BOB GARFIELD: Diego Salazar hopes we can learn from our errors. Modern history suggest it's unlikely. It was only in 1939 that Cuba, the United States and Canada turned away the SS St. Louis–sending 900 Jewish refugees back to Nazi terror. Since 2015, governments across Europe have moved to close their borders and reject Syrian refugees. To say nothing of other displaced populations around the world such as the Palestinians. New Yorker staff writer, Masha Gessen, says, 'that for refugees, being in limbo, constantly waiting, typifies quote 'a defining condition of powerlessness in the modern world.' But if the power to offer refuge is in the hands of the hostile, the indifferent, the selfish or simply overwhelmed. Who else is complicit? In a speech this week, Gessen said, 'the media share responsibility for failing to fully communicate the scale and the horror of the crisis.' She joins us now. Masha welcome back to OTM.
MASHA GESSEN: Thank you. Great to be here.
BOB GARFIELD: Whether we're speaking of Hondurans in Mexico, or Syrians in the Netherlands, or Venezuelans in Peru, or–for that matter–Russians in the United States, the individual stories are often so wrenching. We covered the impact of migrants on the host society but we somehow fail to grapple with the horror that they're fleeing. War, crime, racism, sectarian violence, starvation, whatever might be compelling them to give up everything to start with absolutely nothing somewhere else. And maybe in a society more hostile than welcoming. It is kind of hard to fathom.
MASHA GESSEN: Yes. There is an insidious sort of motivation behind not focusing on some of the wrenching stories. Some of the time, when extremely well-intentioned people make the argument for immigration, they do it not from the point of view of need, but from the plain view of contribution. There's a widespread well-intentioned argument of immigrants are good for the society, they're good for the economy, they're productive members of the society, they pay taxes. Which I find highly objectionable because I think that their arguments should be, not that the immigrants are good but that we're good. This society has an obligation. It should be at least good enough to meet its international obligations to asylum seekers–at least that good, preferably better.

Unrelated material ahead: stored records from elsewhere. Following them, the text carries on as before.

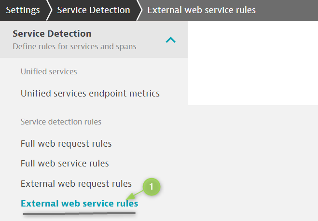Click the Service Detection section heading
The width and height of the screenshot is (318, 221).
52,33
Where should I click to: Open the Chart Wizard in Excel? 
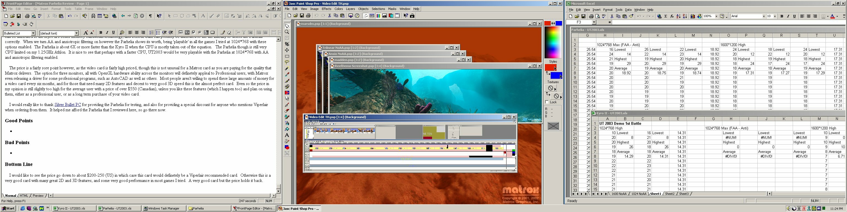click(693, 16)
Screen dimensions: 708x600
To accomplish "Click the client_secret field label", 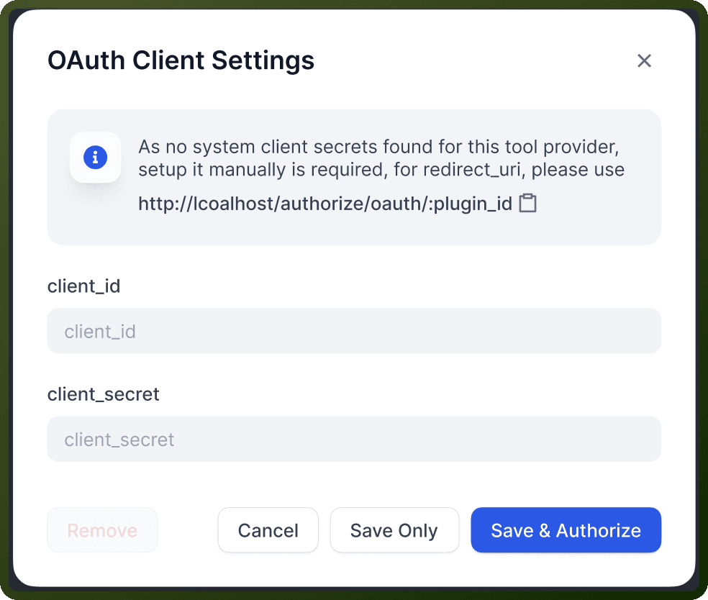I will point(104,394).
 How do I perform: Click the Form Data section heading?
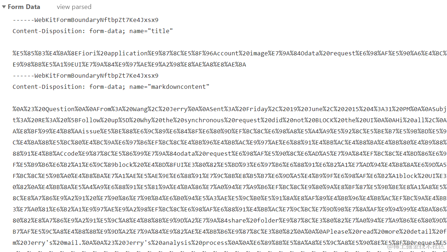pos(24,7)
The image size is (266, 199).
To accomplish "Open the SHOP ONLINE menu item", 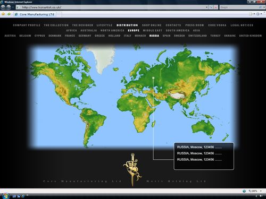I will tap(152, 25).
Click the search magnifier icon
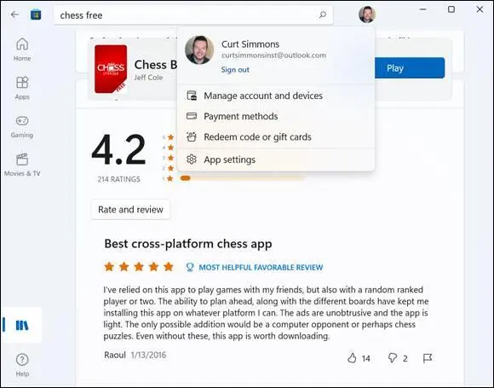Screen dimensions: 494x388 [323, 14]
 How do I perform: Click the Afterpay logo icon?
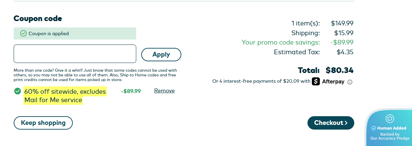pos(316,81)
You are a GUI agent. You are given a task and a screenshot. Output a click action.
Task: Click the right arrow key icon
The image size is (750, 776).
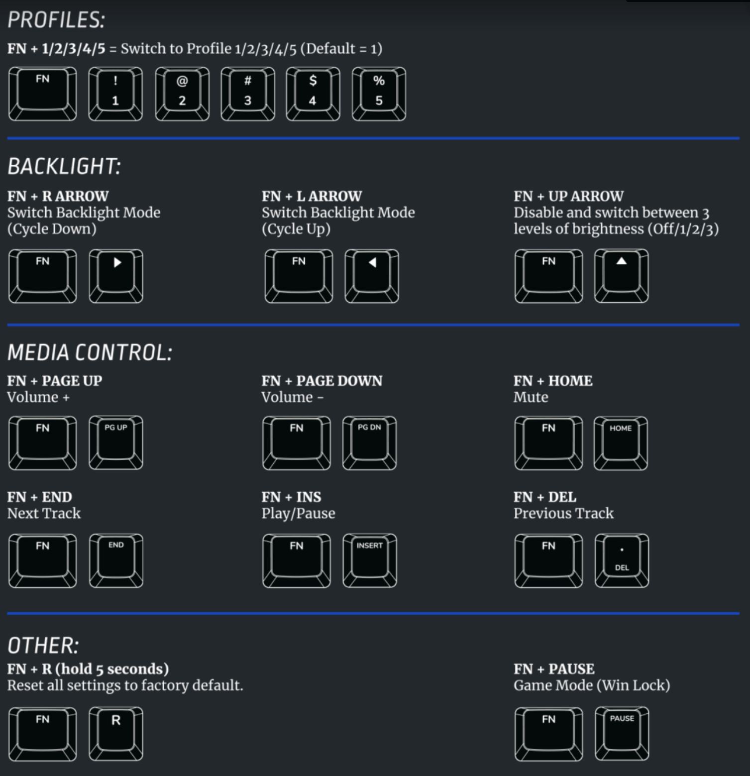(x=116, y=276)
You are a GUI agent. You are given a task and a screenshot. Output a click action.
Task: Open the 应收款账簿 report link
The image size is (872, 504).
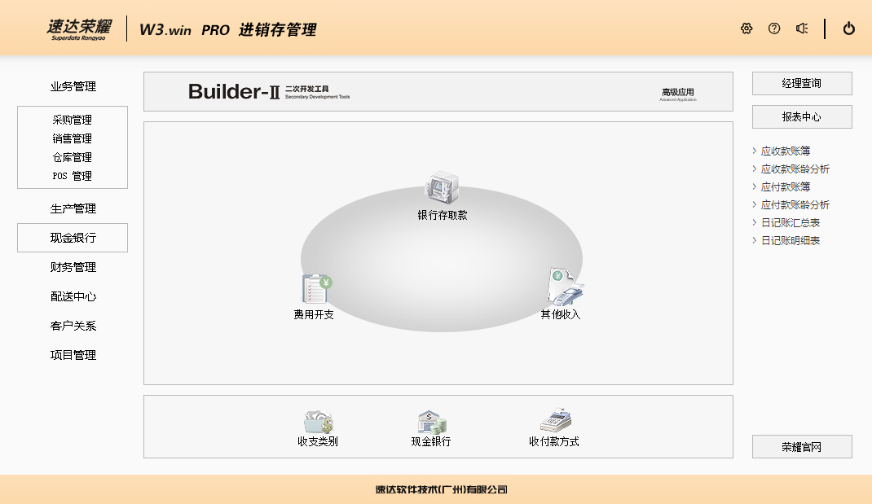tap(786, 151)
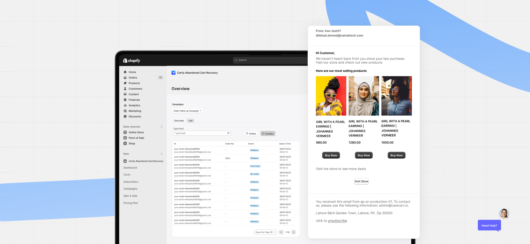The width and height of the screenshot is (530, 244).
Task: Open the Order Follow up Campaign dropdown
Action: tap(187, 111)
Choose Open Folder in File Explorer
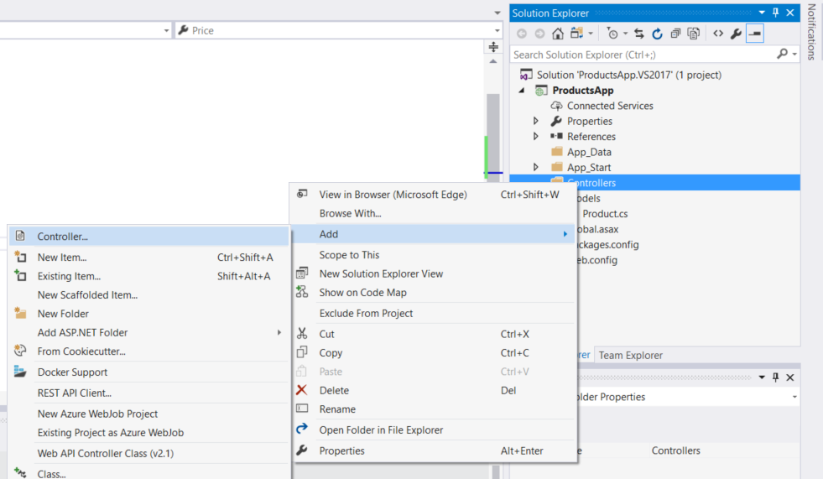This screenshot has width=823, height=479. point(381,430)
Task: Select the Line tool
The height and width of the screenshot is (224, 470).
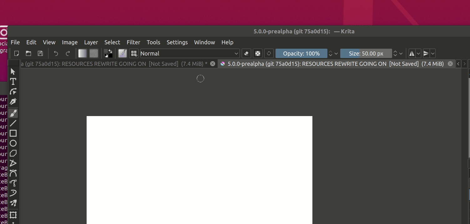Action: 13,123
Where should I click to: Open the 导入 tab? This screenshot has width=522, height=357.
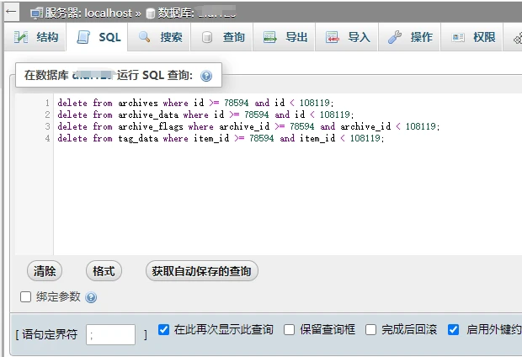coord(348,37)
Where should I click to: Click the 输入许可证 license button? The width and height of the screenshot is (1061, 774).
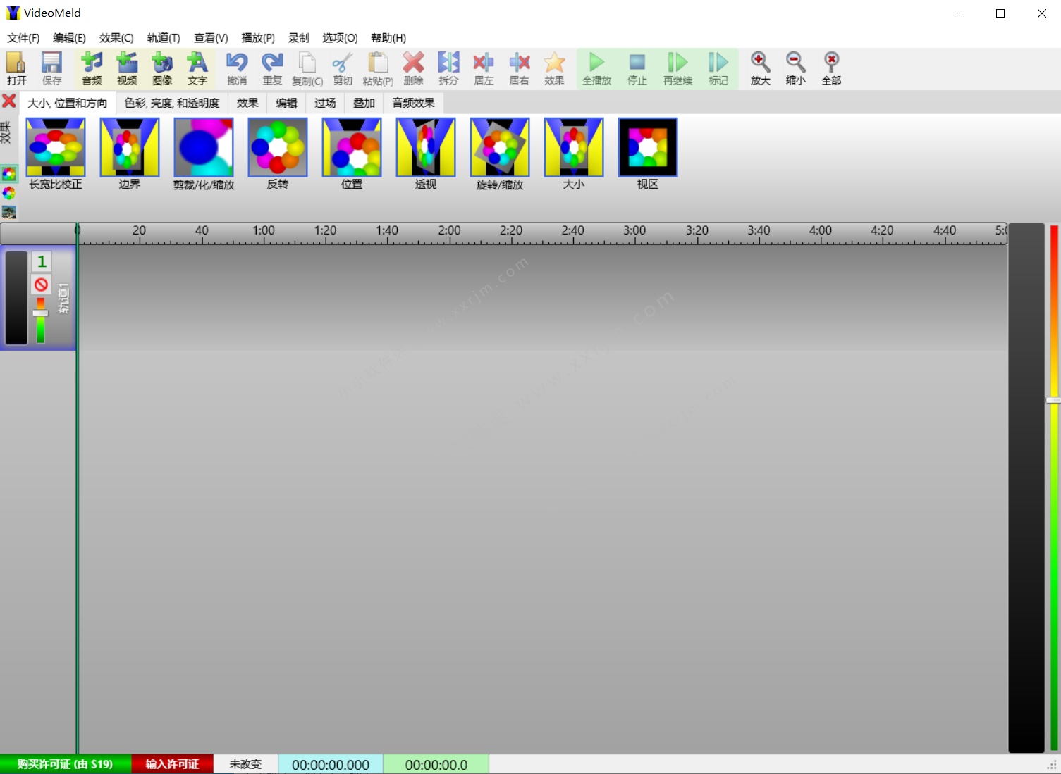tap(171, 763)
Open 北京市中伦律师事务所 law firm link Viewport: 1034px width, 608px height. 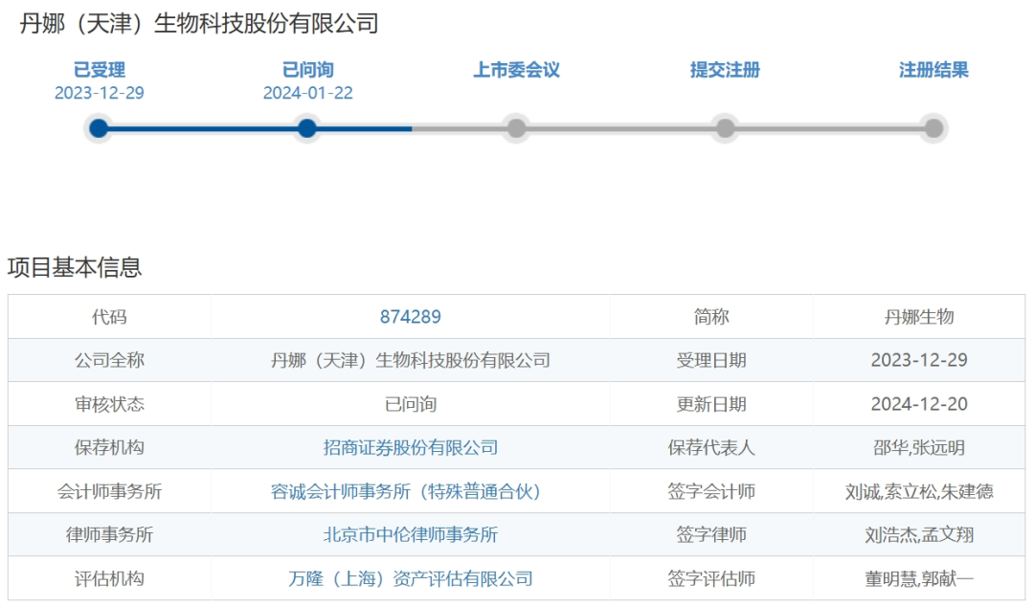point(410,535)
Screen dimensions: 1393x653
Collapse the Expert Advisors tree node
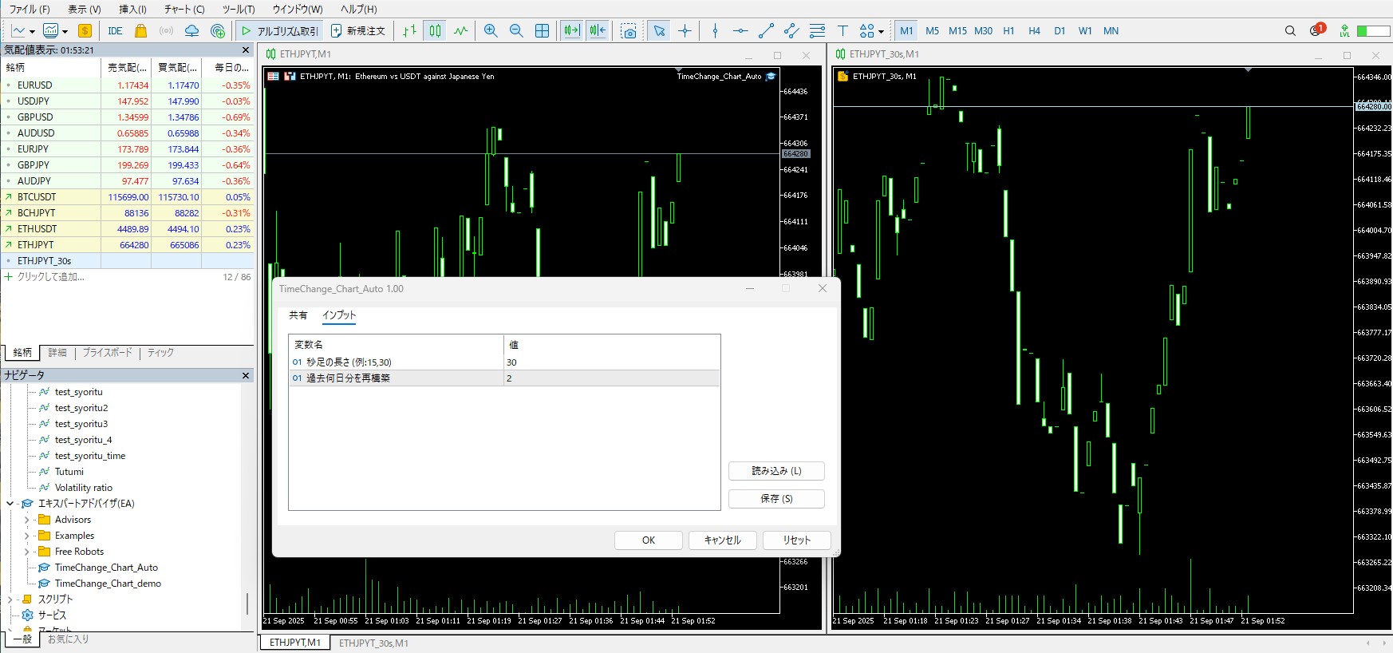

BOB GARFIELD: I should note that you were the recipient of the Christopher Hitchens prize very recently which is awarded for a quote 'commitment to free expression and the pursuit of truth without regard to personal or professional consequence.' One of the most poignant passages of your acceptance speech concerned journalistic power. And you noted that your coverage over the last few years actually influenced the outcomes of certain individual cases. And yet these experiences haunt you. Why?
MASHA GESSEN: I'd say there are at least three stories that I have written in the last year that probably had a better outcome for the people I wrote about than if I hadn't written about them. In one case, somebody was able to avoid deportation. In two cases people got asylum. There's nothing better for an asylum claim than having a high profile journalist write about you in a high profile publication. To be honest, I find it more terrifying than gratifying, in part because I'm also aware of the stories I haven't written–these are not abstractions. I know which stories I haven't written. There is a story that I was following, but I haven't written, about several men from Russia who are on hunger strike at a detention facility in Oregon. And one of them died last week. There's a story that I have written about two transgender women from Chechnya who managed to smuggle themselves across the border with Mexico and have been in a detention facility in Chicago for awhile. There's a story I haven't written about a couple of gay academics from Russia who have been separated now for about a year. I haven't written those stories because I've been writing other stories. And because these stories, one story is a little bit more difficult to report than than other stories, two stories are a little bit less dramatic than other stories that I have written. However, I frame it I'm engaging in a kind of calculus about what I'm going to write and therefore who might benefit from being written about.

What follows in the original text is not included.